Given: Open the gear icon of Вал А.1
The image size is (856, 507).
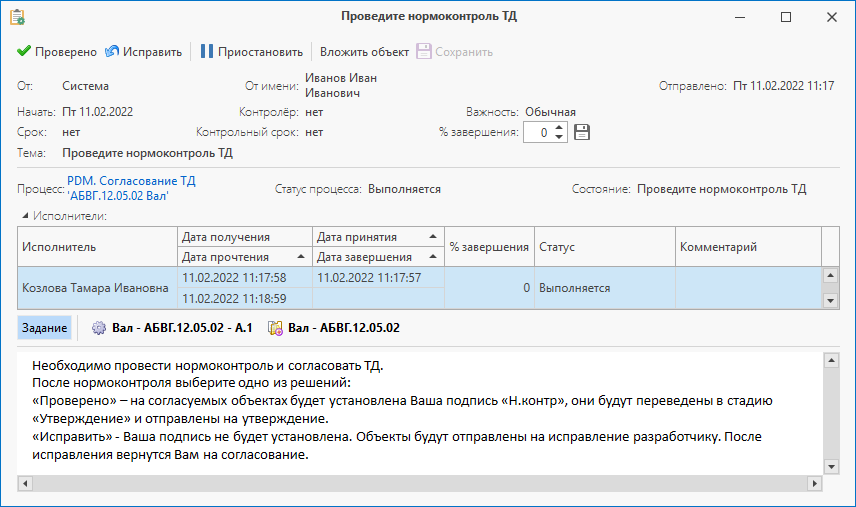Looking at the screenshot, I should pyautogui.click(x=99, y=328).
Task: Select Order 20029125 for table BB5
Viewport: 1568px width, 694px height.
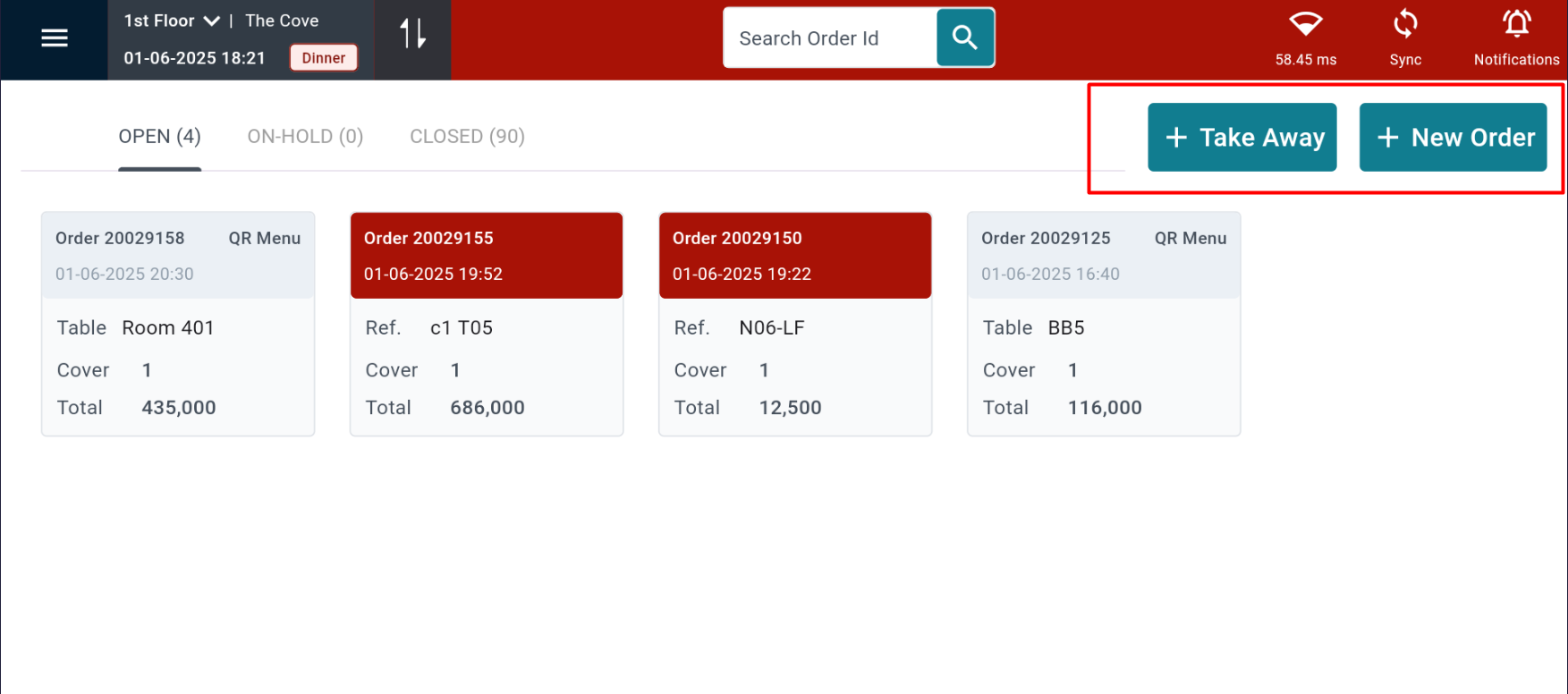Action: (x=1103, y=324)
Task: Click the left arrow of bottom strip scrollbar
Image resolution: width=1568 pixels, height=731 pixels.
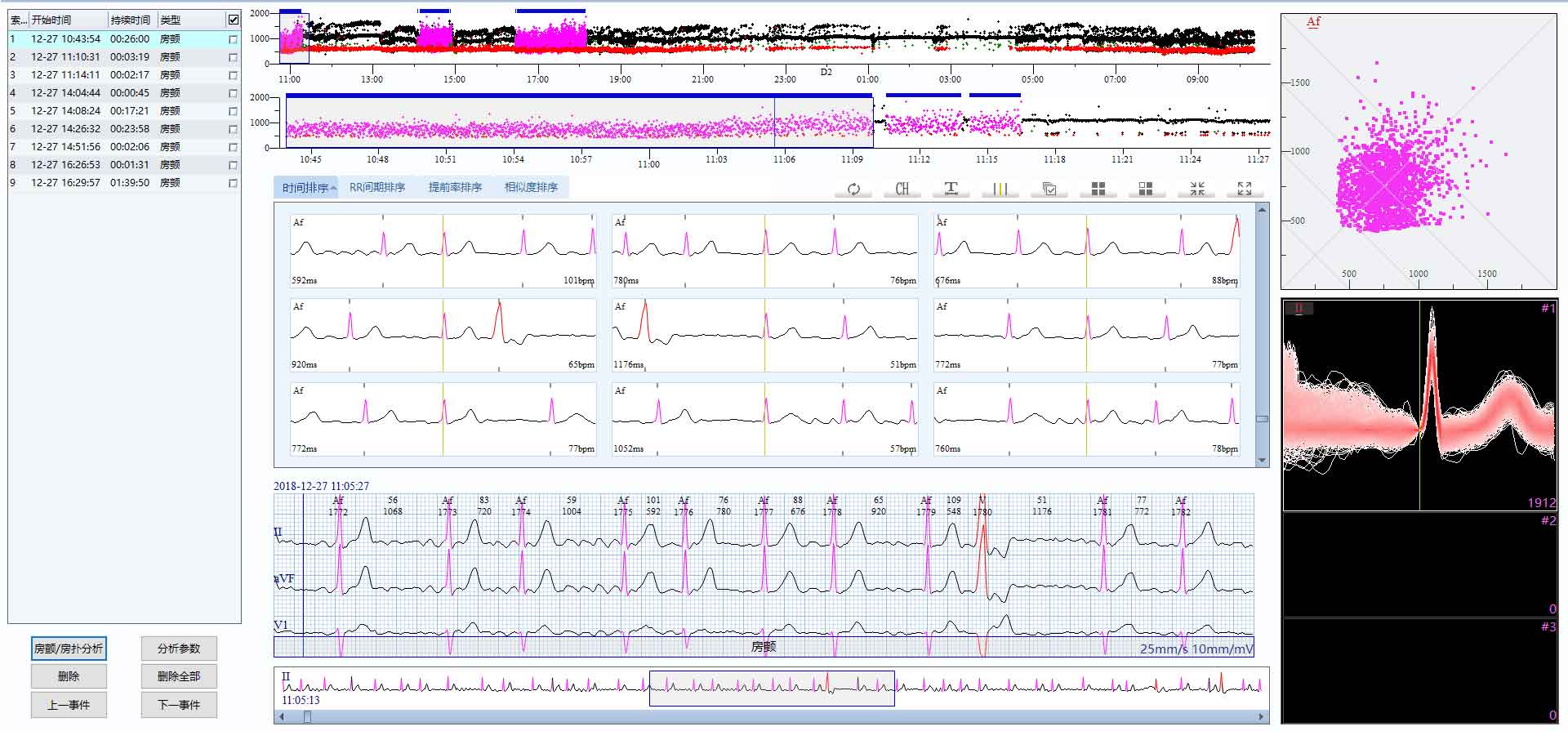Action: [282, 717]
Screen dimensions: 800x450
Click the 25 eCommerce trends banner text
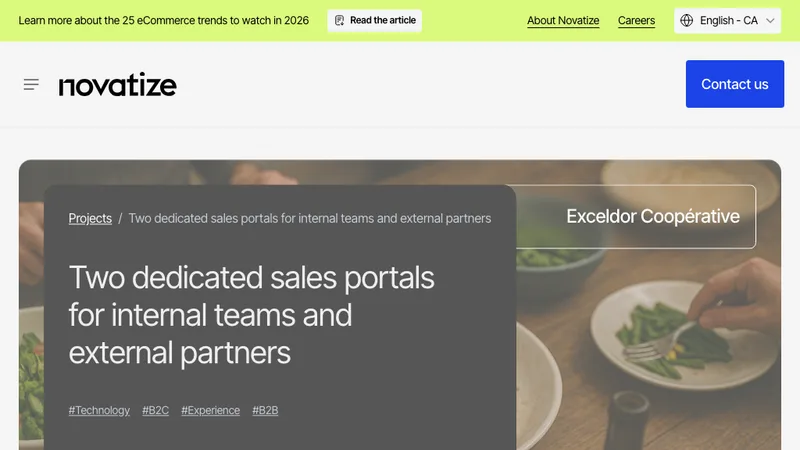point(163,20)
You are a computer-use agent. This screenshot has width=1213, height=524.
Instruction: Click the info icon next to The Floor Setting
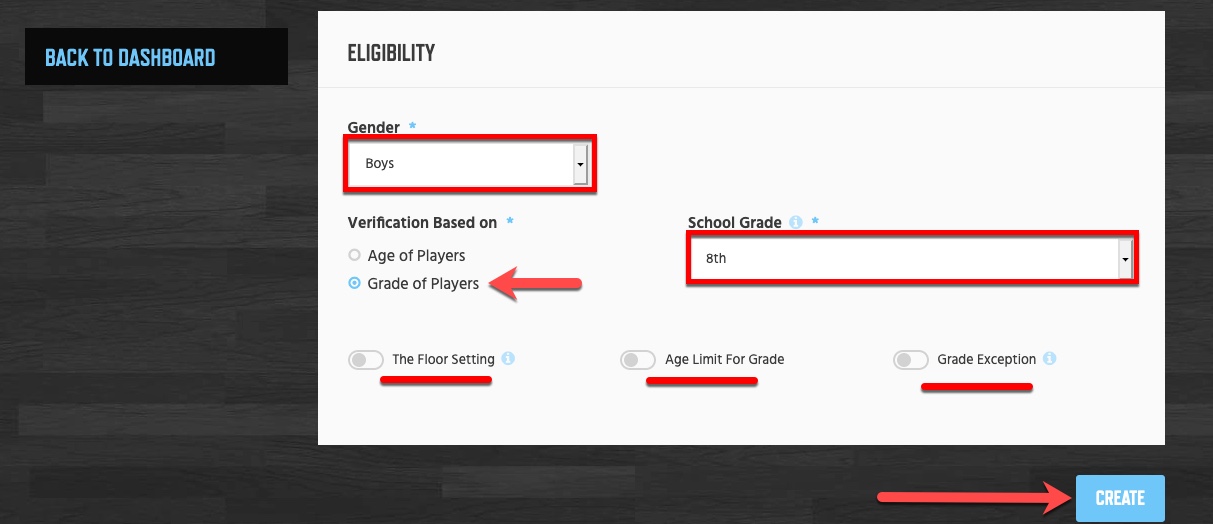(x=508, y=358)
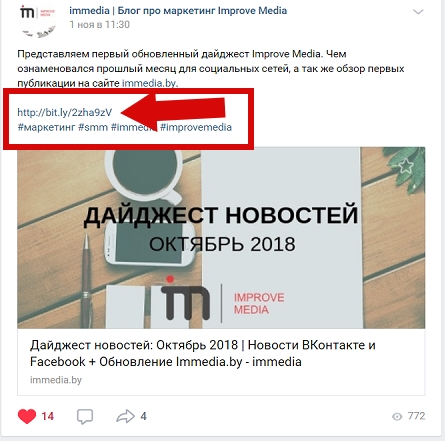Open the bit.ly/2zha9zV short link

65,112
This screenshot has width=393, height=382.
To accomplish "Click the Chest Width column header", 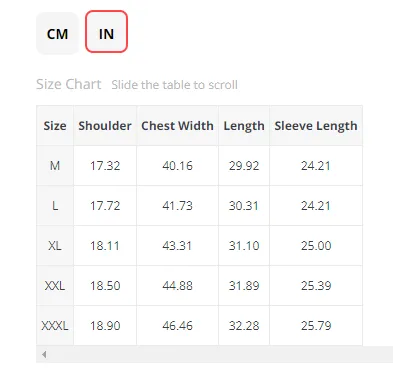I will point(177,126).
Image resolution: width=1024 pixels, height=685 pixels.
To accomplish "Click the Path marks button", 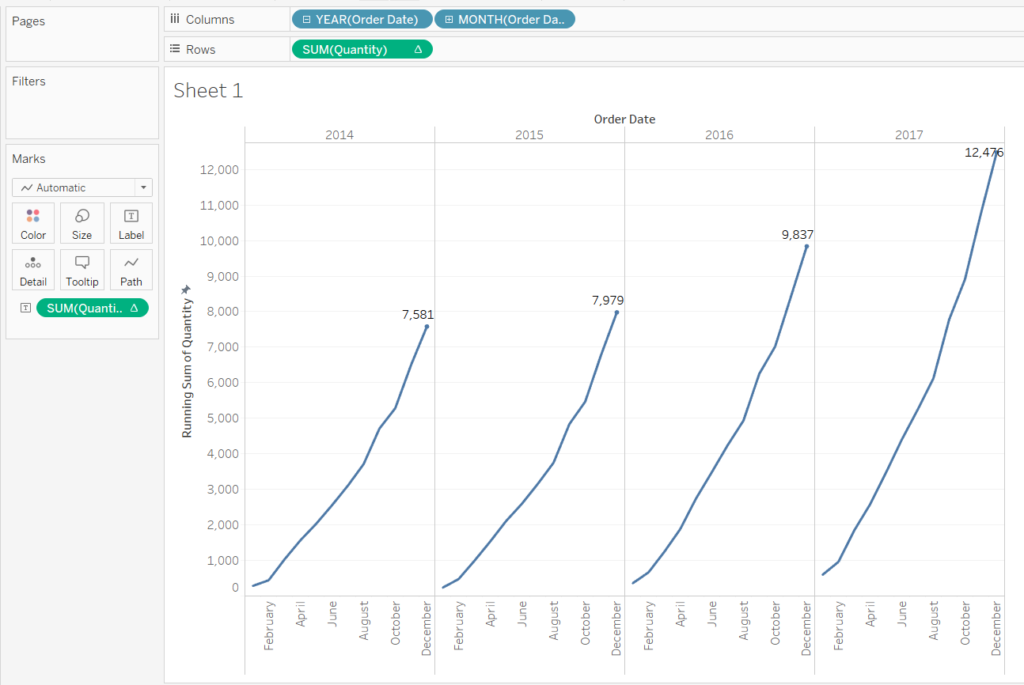I will point(131,270).
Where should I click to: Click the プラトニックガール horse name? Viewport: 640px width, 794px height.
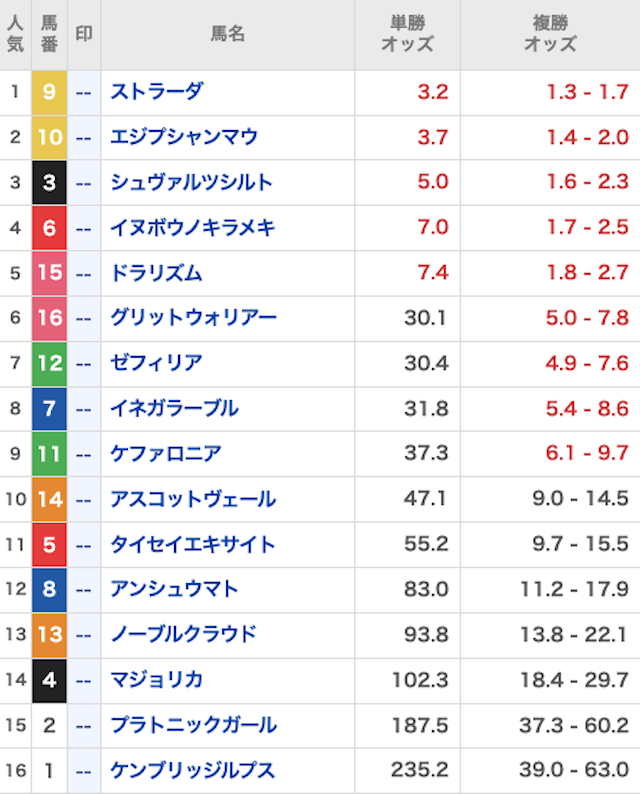point(193,725)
•••••
## TASK ITEM
Extract, without any images, the part of the material above that opens with the line containing "Screen dimensions: 800x450" and closes with the line containing "This screenshot has width=393, height=382.", both lines included.

## RESULT
Screen dimensions: 800x450
Click the 25 eCommerce trends banner text
point(163,20)
You are a computer-use agent. This screenshot has width=1213, height=524.
Instruction: Click the info icon next to The Floor Setting
(x=508, y=358)
Open the bit.ly/2zha9zV short link

65,112
This screenshot has width=393, height=382.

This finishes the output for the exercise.